Sandra Lee Wooster. Courtesy Carol Wooster

Sandra Lee Wooster came to Vermont late in life. Born with an intellectual disability, Wooster’s mother in Claremont, New Hampshire, helped care for her throughout her adult years. That role later fell to Sandra’s daughter, Carol. “There were two different sides of my mother,” Carol said. When she and her sister were young, Sandra could be verbally abusive. But after the two left home, their mother softened. “She was more calm and loving. A totally different person.”

Carol Wooster: She’s like a child. She always has to have her dessert. She loves teddy bears. She loves going to the fair, going on the Ferris wheel, going on what she calls “the bumpy cars.” She didn’t say bumper; she said “bumpy.”

I think it’s from my grandmother. They both would put on their little smile, and you would melt looking at them. Like, “Can I please do this? Please do that?” She always wanted to give hugs. She used to like raising money for the blind because she was blind in one eye. She just had this big heart, always giving.

There was some guy that was paralyzed in a diving accident. So she stood on a street corner one day and raised money to help the family. She didn’t even know this family; she just read about it in the paper. There’s an image of my sister Tammy and I on the front page of the paper when I was 1 or 2 — and there’s Mom, standing there holding up the can of money that she just raised. 

My dad died in ’99. And Mom was sort of laying around on a cot, not really doing anything. My grandmother would come and check on her because they lived in the same building. But then my grandmother died, and she just got worse. So we decided to move her from New Hampshire to Vermont. 

There was one moment I’ll never forget when I went to visit her in New Hampshire. She was watching for me to come along from taking a walk downtown, and she came out and sat on the swings. And that’s the defining moment that I remember our relationship changed. Because to me, suddenly, it was like: “Oh, she was looking for me. She cares.”

We would sit in church. She would lean her head on me, and I would lean my head on her. And it was like the world was just shut out. It was just the two of us. We were adults.

Sandra lived with another family, then on her own, for several years. But as her health declined, she moved into Cathedral Square in Burlington. Last December, she spent a week in the hospital after contracting Covid-19. She survived the infection and returned home, but some of her symptoms persisted.

Carol Wooster: People are just thinking, “Oh, you get Covid, you’re fine. You’re going to get over it.” And it doesn’t happen that way. It affects people differently. I saw what it did to Mom. She was so energetic, and then it just sucked the life out of her, literally. We knew that Mom was dying from Covid. We just kept saying, “OK, this has not been the same since she got Covid. This is not Mom.” 
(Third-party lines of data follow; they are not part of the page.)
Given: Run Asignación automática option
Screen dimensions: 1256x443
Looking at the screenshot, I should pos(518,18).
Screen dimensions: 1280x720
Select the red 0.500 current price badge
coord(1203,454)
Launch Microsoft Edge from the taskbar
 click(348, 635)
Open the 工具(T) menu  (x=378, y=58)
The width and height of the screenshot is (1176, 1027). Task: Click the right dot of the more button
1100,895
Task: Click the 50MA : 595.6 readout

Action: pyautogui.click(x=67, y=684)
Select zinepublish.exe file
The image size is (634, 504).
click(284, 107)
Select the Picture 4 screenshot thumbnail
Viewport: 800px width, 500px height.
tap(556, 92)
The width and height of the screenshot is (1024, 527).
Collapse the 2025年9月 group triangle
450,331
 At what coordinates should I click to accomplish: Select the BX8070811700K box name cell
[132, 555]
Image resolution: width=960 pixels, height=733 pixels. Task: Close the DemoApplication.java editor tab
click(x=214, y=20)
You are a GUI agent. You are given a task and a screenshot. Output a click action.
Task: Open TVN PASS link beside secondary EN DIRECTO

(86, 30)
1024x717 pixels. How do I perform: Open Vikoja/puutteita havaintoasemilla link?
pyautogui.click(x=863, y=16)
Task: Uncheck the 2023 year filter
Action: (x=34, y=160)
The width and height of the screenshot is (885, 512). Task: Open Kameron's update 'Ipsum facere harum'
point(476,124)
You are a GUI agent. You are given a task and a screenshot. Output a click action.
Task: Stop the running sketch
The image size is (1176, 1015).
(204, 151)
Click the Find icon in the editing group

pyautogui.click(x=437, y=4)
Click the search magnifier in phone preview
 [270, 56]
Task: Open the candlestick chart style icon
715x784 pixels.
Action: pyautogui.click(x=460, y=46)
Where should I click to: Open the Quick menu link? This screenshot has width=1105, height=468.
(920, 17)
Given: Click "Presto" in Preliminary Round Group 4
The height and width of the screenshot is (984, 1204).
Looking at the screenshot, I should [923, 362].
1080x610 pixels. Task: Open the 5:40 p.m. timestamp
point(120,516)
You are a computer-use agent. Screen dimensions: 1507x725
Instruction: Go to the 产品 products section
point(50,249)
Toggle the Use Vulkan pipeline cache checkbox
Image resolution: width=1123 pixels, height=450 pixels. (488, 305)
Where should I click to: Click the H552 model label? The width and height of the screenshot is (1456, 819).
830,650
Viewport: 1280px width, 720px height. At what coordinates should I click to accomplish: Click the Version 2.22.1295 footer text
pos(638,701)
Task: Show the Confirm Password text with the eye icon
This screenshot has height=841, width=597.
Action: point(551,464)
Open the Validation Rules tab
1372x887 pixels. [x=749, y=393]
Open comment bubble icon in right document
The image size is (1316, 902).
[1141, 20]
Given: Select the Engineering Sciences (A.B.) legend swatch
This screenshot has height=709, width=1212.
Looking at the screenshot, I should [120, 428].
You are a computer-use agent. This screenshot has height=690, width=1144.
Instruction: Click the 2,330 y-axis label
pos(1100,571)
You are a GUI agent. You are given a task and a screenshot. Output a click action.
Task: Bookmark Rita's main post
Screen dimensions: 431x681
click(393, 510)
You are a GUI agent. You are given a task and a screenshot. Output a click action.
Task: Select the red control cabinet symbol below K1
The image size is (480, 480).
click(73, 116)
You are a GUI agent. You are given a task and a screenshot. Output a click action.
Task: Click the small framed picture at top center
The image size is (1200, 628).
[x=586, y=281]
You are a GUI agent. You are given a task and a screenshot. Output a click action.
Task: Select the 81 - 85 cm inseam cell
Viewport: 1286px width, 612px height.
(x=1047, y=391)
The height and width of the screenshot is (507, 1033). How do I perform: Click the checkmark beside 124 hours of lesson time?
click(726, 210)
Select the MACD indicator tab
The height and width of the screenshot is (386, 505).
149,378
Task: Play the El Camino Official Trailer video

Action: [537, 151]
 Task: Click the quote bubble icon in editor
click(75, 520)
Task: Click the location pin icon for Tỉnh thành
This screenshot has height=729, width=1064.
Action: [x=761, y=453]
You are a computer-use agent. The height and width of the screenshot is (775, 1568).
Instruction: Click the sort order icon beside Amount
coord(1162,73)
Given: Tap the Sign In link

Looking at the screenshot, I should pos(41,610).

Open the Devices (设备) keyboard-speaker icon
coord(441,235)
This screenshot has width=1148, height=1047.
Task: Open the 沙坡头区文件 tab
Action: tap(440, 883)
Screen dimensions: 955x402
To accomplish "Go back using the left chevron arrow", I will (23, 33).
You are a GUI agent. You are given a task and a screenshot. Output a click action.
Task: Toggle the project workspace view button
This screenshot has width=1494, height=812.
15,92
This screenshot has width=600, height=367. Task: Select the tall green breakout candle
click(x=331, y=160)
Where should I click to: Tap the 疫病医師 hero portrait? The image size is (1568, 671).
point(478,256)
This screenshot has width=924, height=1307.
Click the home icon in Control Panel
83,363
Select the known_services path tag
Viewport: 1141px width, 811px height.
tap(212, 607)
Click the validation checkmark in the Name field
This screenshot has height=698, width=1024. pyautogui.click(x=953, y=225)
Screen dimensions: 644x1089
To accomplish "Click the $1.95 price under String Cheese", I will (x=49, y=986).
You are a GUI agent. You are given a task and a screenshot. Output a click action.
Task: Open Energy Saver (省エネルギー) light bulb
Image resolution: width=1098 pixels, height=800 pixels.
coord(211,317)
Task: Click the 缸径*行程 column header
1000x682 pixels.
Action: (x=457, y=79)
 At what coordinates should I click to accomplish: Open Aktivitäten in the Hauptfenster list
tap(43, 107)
It was “long haul” that she died from. Her stomach just got worse and worse. Eventually, she just stopped eating. She basically died of starvation from the effect the Covid had on her stomach.

I couldn’t even get her to eat dessert. Dessert was her favorite thing. She refused anything up until about two months before she died. Just sips of water, if that. So eventually we knew, this is it. Enjoy the time we have left.

We used to do Facebook Live because she wanted to talk to her grandchildren. A lot of times we liked to sing. Our favorite song is a Barney song. One of the last beautiful moments was singing with her, “I love you, you love me, we’re a happy family…” I would pause, and she would look at me. And she turned her head and she said, “With a great big hug…” And she finished the words. 

She was in the living room. There was a beautiful rainbow, and she had pointed to the rainbow. She knew that rainbow was there. She always told me that she wants to come back as a robin. And the song “Rockin’ Robin” came on. I got up and said, “Mom, our song’s on,” and I started dancing a little bit. And I heard her take a deep breath, like a final breath. And then I could tell she was gone.

Sandra Lee Wooster died at her home in Cathedral Square in Burlington on April 7, 2021. She was 78 years old.